How do you take notes in the archives?

Report from the front line.

Over the past 1.5 weeks here at the BL I’ve surreptitiously spied on my fellow archive rats to see how they take notes. No surprise that most use a laptop, though of course there are still several old-schoolers using pencil and paper (haven’t seen any 3×5 notecards, oddly enough). And one guy that keeps shining a bright light through the paper, looking for who knows what. [The BL doesn’t allow any photography – the bastards.]

The vast majority of those using laptops are using some type of word processor software. Only a few, including myself, use some kind of database program – the only one I could identify was Evernote.

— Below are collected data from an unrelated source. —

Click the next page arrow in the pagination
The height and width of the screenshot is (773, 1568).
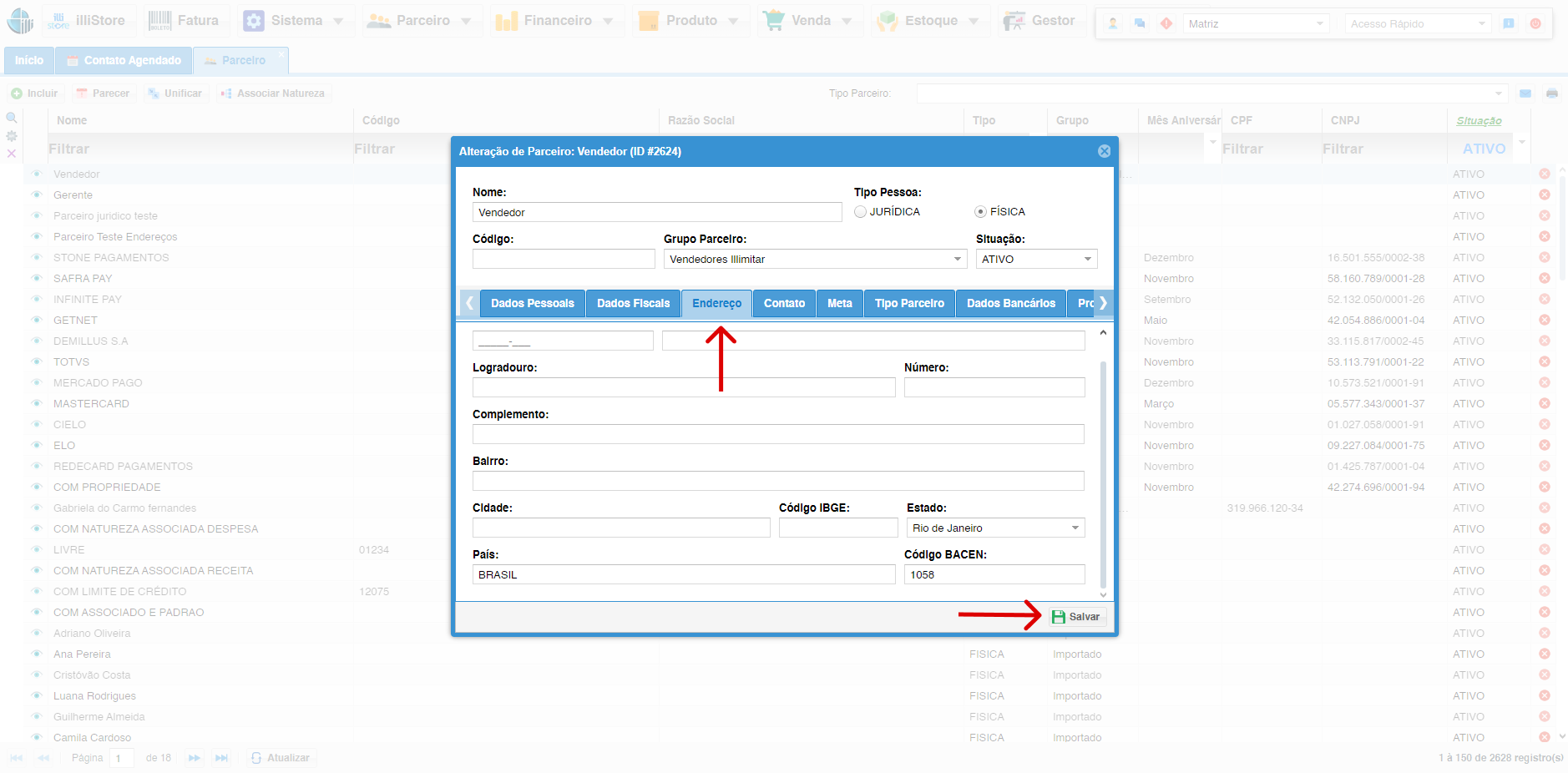click(x=195, y=758)
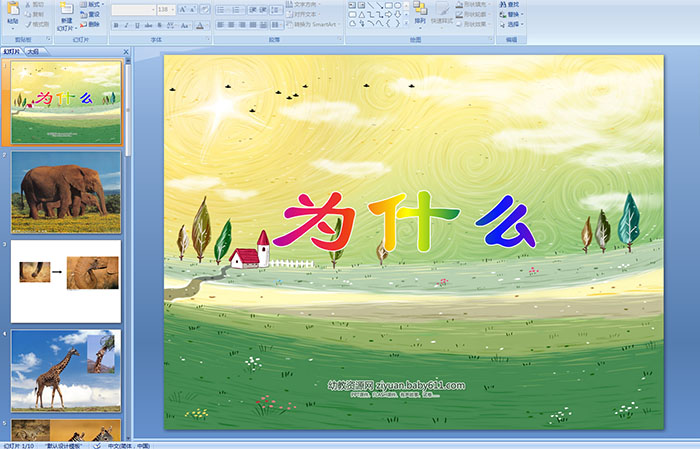The height and width of the screenshot is (449, 700).
Task: Toggle Italic formatting
Action: click(127, 24)
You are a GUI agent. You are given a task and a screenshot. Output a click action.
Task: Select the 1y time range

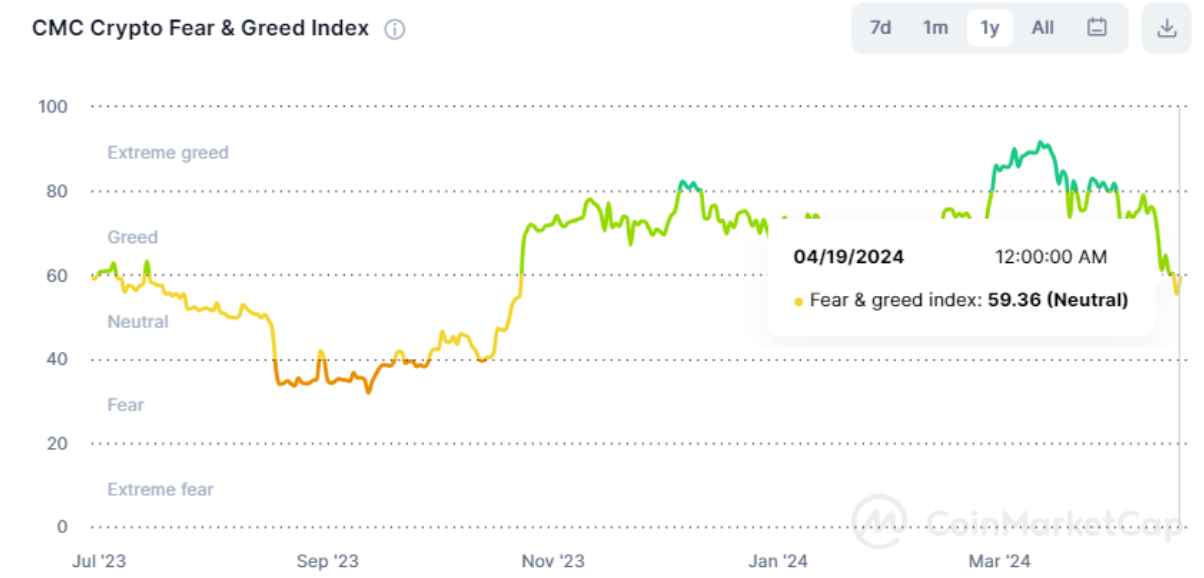tap(989, 28)
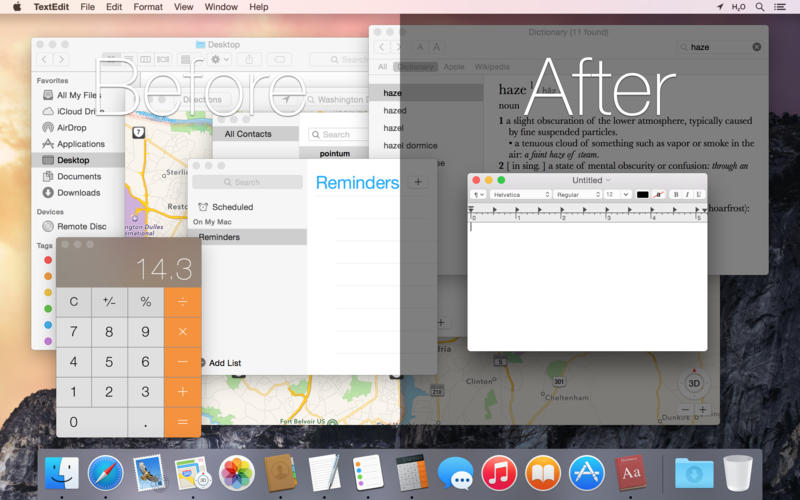Open the Trash in the Dock
The image size is (800, 500).
point(738,472)
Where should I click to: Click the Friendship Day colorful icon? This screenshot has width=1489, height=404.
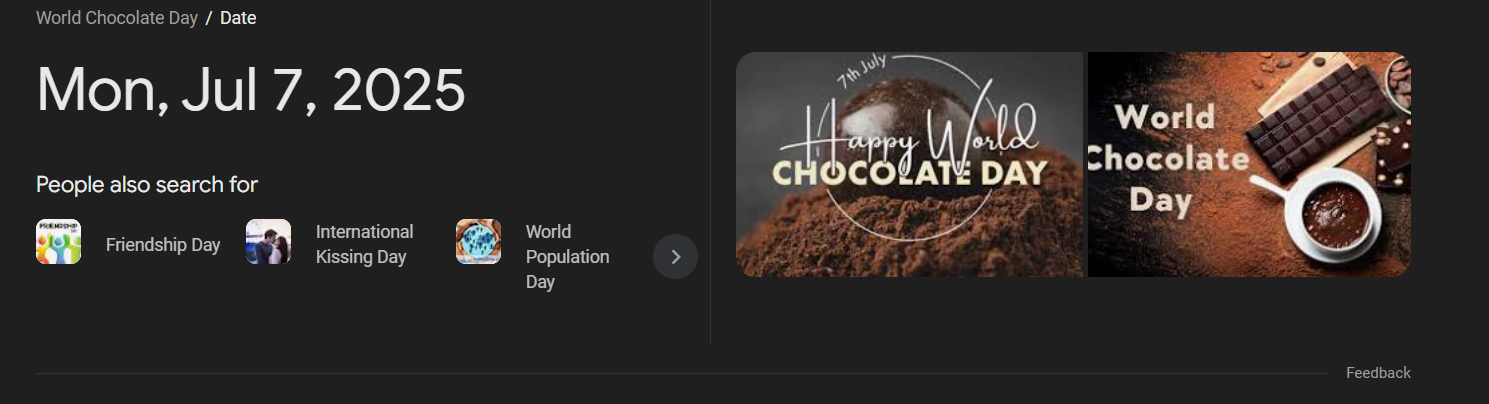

I did just notice an interesting variation, however: someone using an iPad for notetaking. I brought one for the trip, but haven’t been bringing it to the archives because of my tiny portfolio case [note to self: bring a bigger bookbag]. I was particularly intrigued, however, by *how* he used his detachable wireless keyboard. I have one for the iPad but chose not to take it on the trip, for space reasons and because my laptop has an even better keyboard. But this means that I have two objects with large footprints that I have to fit within 1-2 feet of the edge of the desk (to reach the keyboard and to easily read the ms). Thus both the book stand and keyboard are angled at a 120 degree (or so) angle to each other. This means having your body facing the laptop and craning your neck off to the side to read the book. As it is, after transcribing for several hours my back/neck/shoulders get sore and I need to switch the laptop from one side to another (and the angle of the chair as well). Ironically, I had thought I’d have more soreness in the first part of the trip from bending over mss to photograph them. Ah, the occupational hazards of the life of the mind.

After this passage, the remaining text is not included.